2025年5月10日土曜日

バカだと言うこと

 「おまえはバカだ」と言われて、怒らない人は①気が弱い、②そうだと認めている、③争いを避けることを優先する、④意見の相違を包容する人格者-のどれかだろう。面と向かってバカと言われては、怒る人が多いだろうが、バカだと言われたという現実を理解することに戸惑って呆然とし、返す言葉を失う人もいるかもしれない。

 何か失敗をした後で、「バカなことをしてしまった」と思う人は珍しくないだろうが、だから自分はバカだと考える人はほとんどいない。自分はバカだと思っていないから、失敗をとがめられて「おまえはバカだ」などと言われると、多くの人は怒り、相手が上司などで言い返すことができない時には、怒りを腹の中に溜め込んだりする。

 バカという言葉は強い罵倒語であり、言われた人は感情的に反発するので、他人に向かって言うのは控えるべき言葉だが、失敗や間違いの責任を負う人に周囲が怒りにまかせて、つい口にしたり、あきれ果てて、つぶやいてしまったりする。言われた側が反発して、「おまえこそバカだ」などと罵倒語に罵倒語で返したりすると人間関係はこじれていくばかりとなる。
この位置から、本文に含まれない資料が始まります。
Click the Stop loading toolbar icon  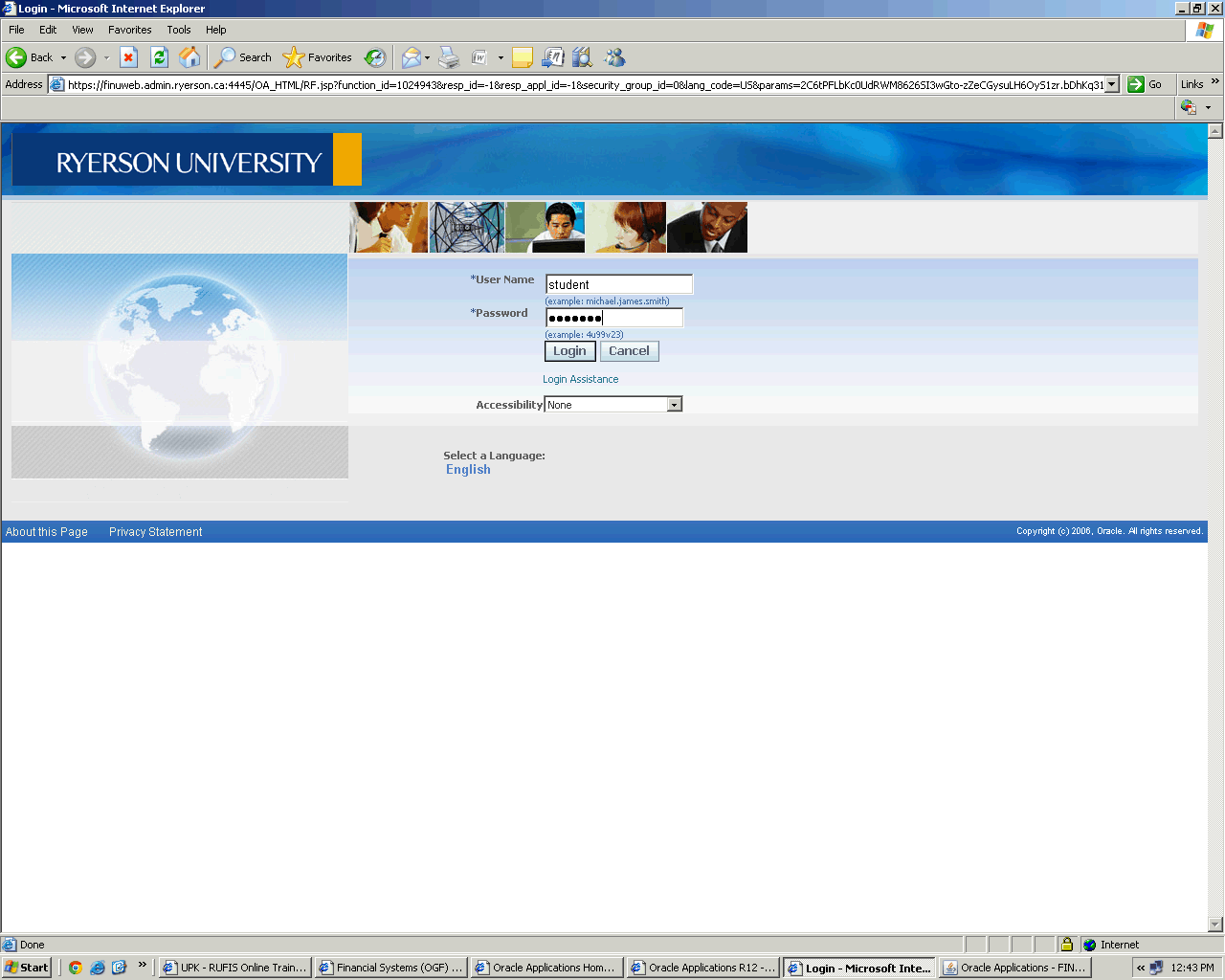(128, 57)
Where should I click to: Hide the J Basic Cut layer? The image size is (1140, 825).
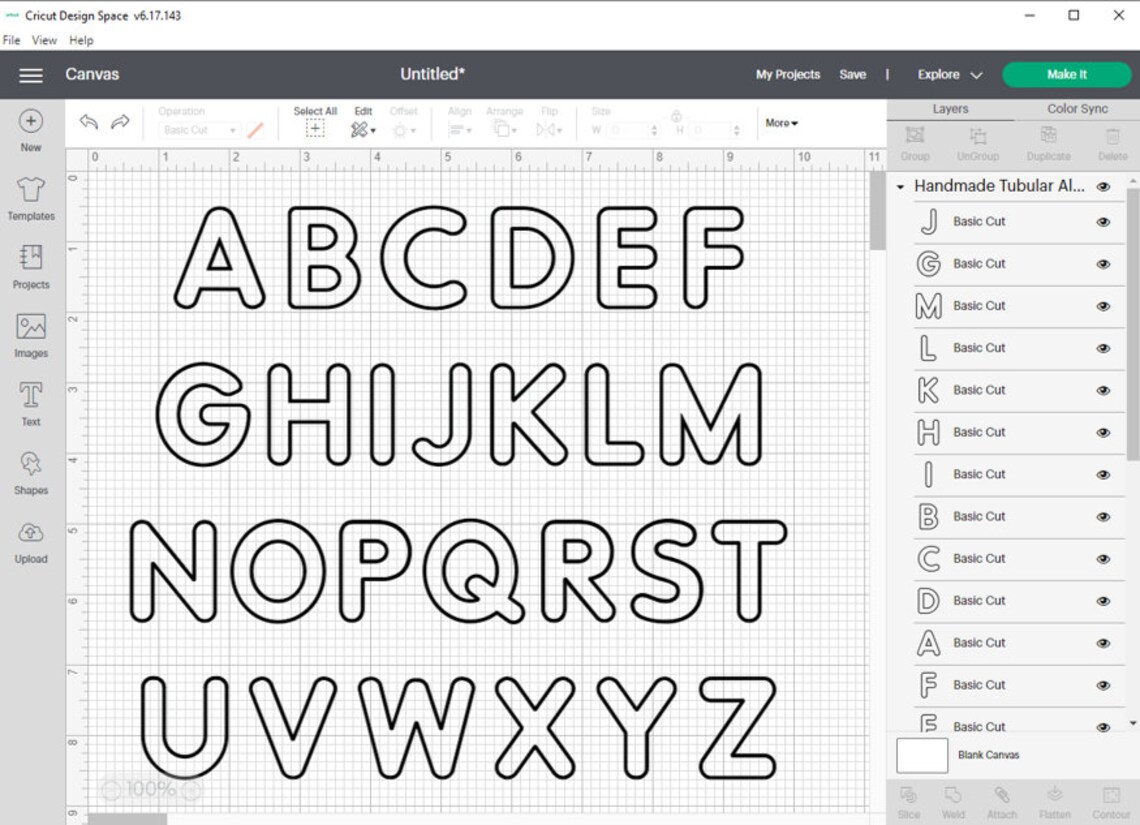[x=1103, y=221]
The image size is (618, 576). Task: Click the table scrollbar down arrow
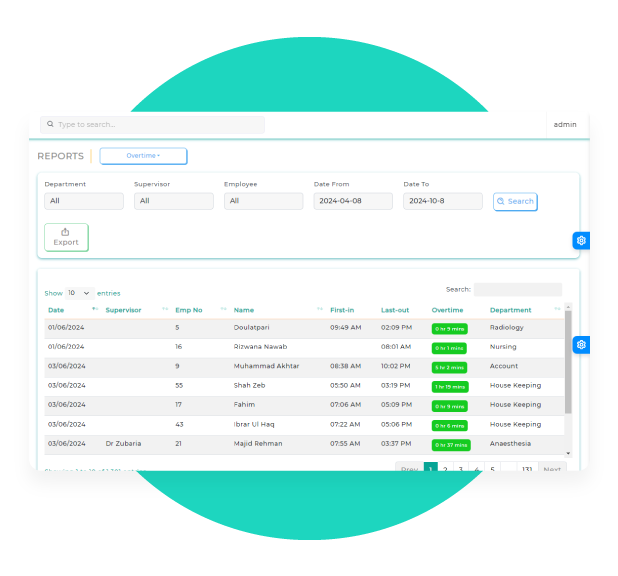[x=568, y=453]
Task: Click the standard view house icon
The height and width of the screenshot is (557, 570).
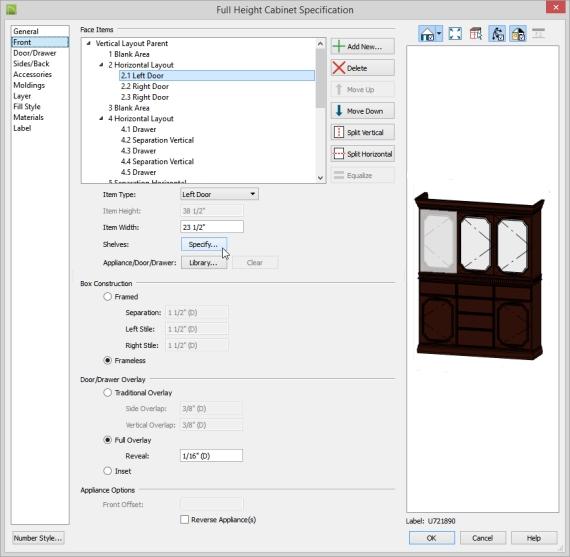Action: tap(427, 34)
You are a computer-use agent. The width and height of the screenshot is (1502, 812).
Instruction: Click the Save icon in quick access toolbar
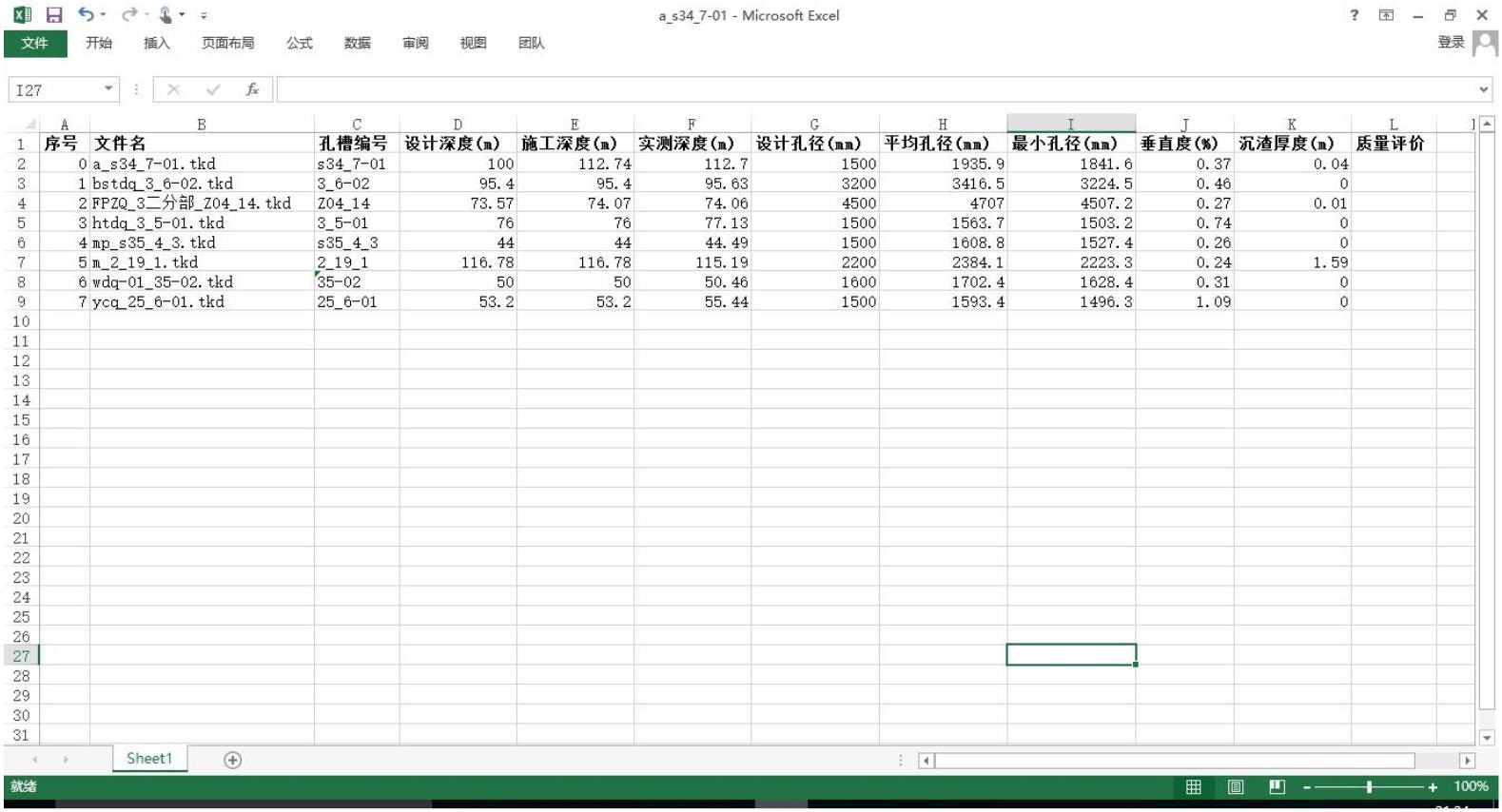(x=54, y=15)
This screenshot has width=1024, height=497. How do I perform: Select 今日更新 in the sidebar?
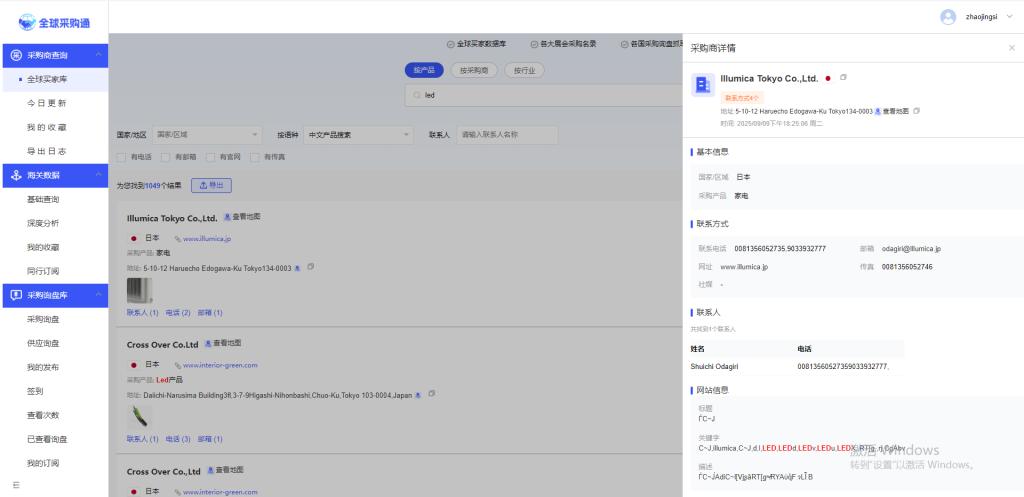(46, 103)
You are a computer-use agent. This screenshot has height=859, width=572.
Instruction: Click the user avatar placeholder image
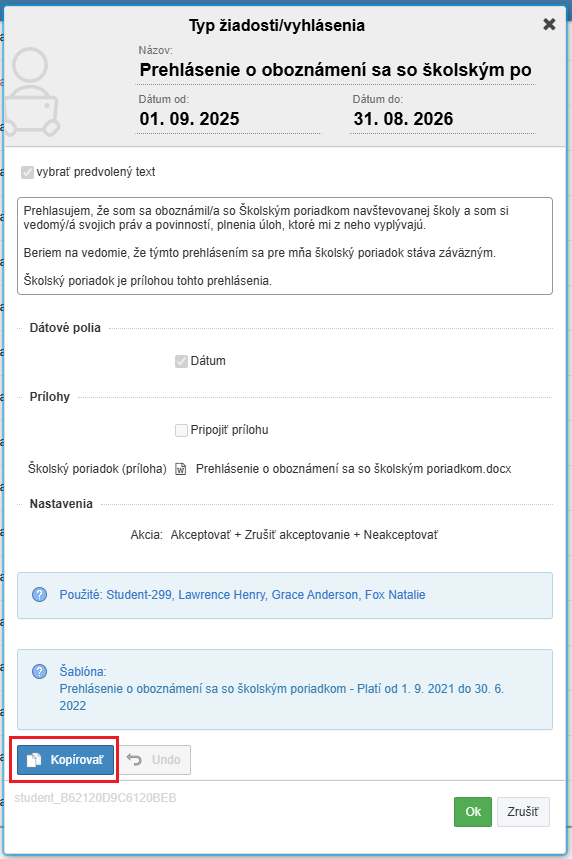click(x=32, y=92)
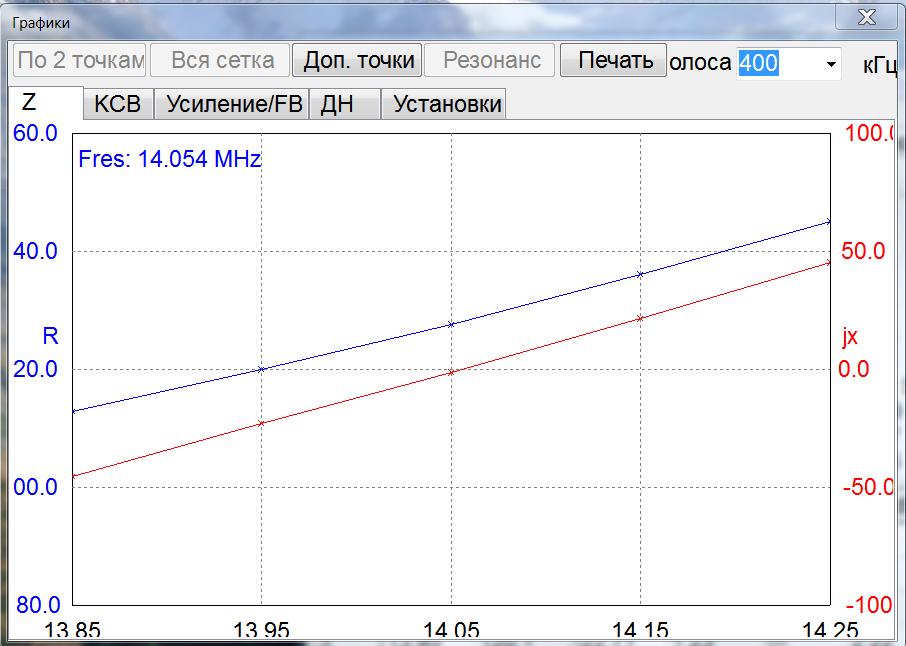This screenshot has height=646, width=906.
Task: Click the По 2 точкам button
Action: 80,60
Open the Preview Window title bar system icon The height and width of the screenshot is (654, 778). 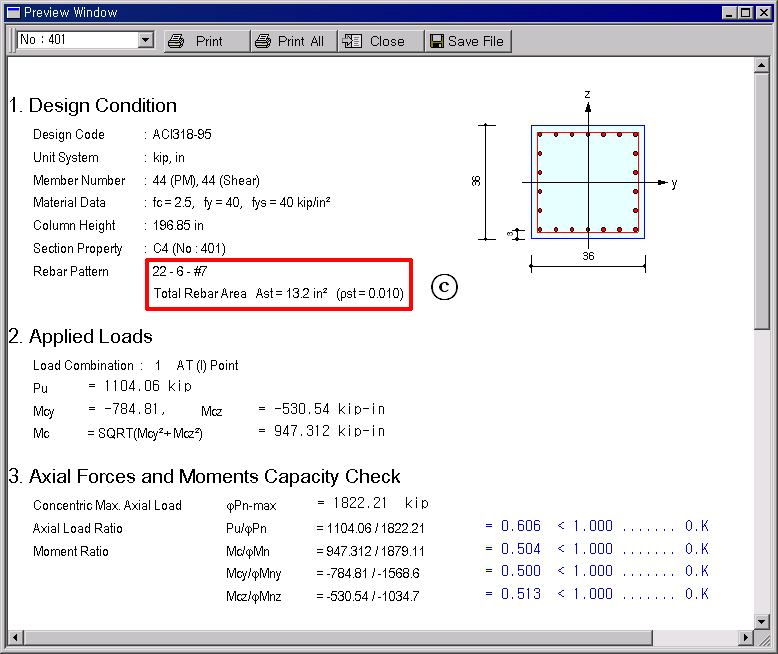click(x=12, y=12)
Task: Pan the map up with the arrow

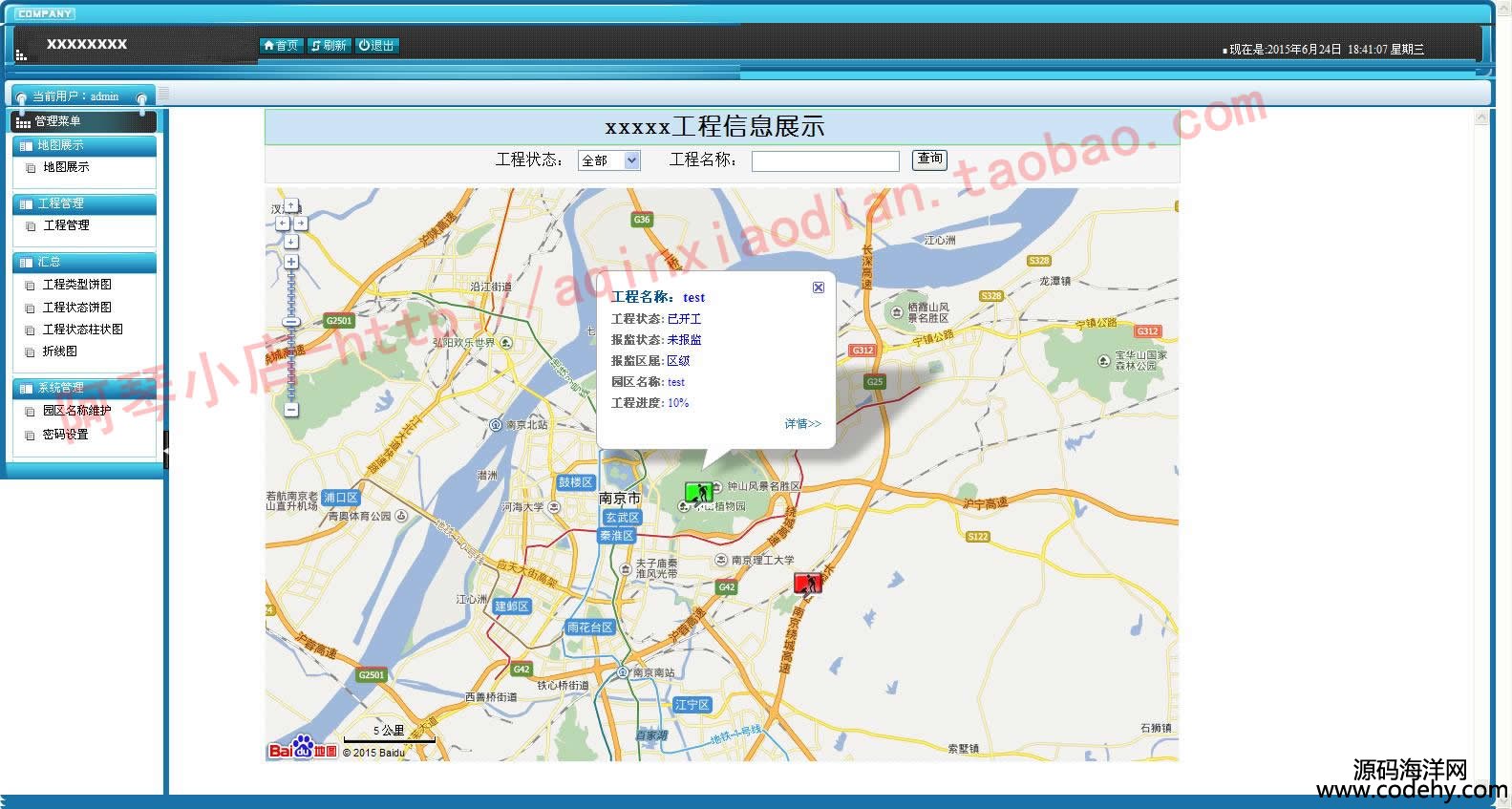Action: [x=291, y=205]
 罵倒語のバカは、知能の低さではなく、失敗や間違いを責めているのだが、バカと言われた人が感情的に反発するのは、バカという言葉で自分の人格が否定されたと感じるからだ。自分はバカではないと思っているから、バカと言われて怒る。自分の能力に何かの劣等感を持っている人は珍しくないだろうが、それも個性だなどと受容して折り合いをつけているに違いなく、自分はバカだとは思っていないだろう。

 愚かな判断をしたり、愚かな言動を繰り返す人も周囲からバカだと見られる。適切な判断や適切な言動をしなかったり、できなかったりする人が存在するのは事実であろうが、そんな人も「自分はバカだ」とは思っていないだろう。「自分はバカだ」と思い、ある種の引け目を抱いたまま生きている人もいるかもしれないが、そんな人も「おまえはバカだ」と言われることは歓迎しないだろう。

 他人を見下し、自分は優秀で利口だと過剰に自負している人なら「世の中はバカばかりだ」と考えるかもしれない。そういう人にとってのバカとは、自分を高みに置くための比較対象の人々のことであり、自分と同格の優秀で利口だと認める人々以外の全ての人をバカとして見下す。だが、他人を見下す人は適切な判断ができなくなっているので、バカの一種である。

 世の中には様々なバカがいるのだが、自分がバカだということを自覚しないバカに「おまえはバカだ」と言うと、怒るだろう。バカという評価は不当だと怒る。誰に対しても「バカだ」と言うのは不当なのだが、失敗や間違いなどを厳しく批判しなければならない状況はある。様々なバカにバカという言葉を使わないで批判するには、説得することを意識して話すしかないだろう。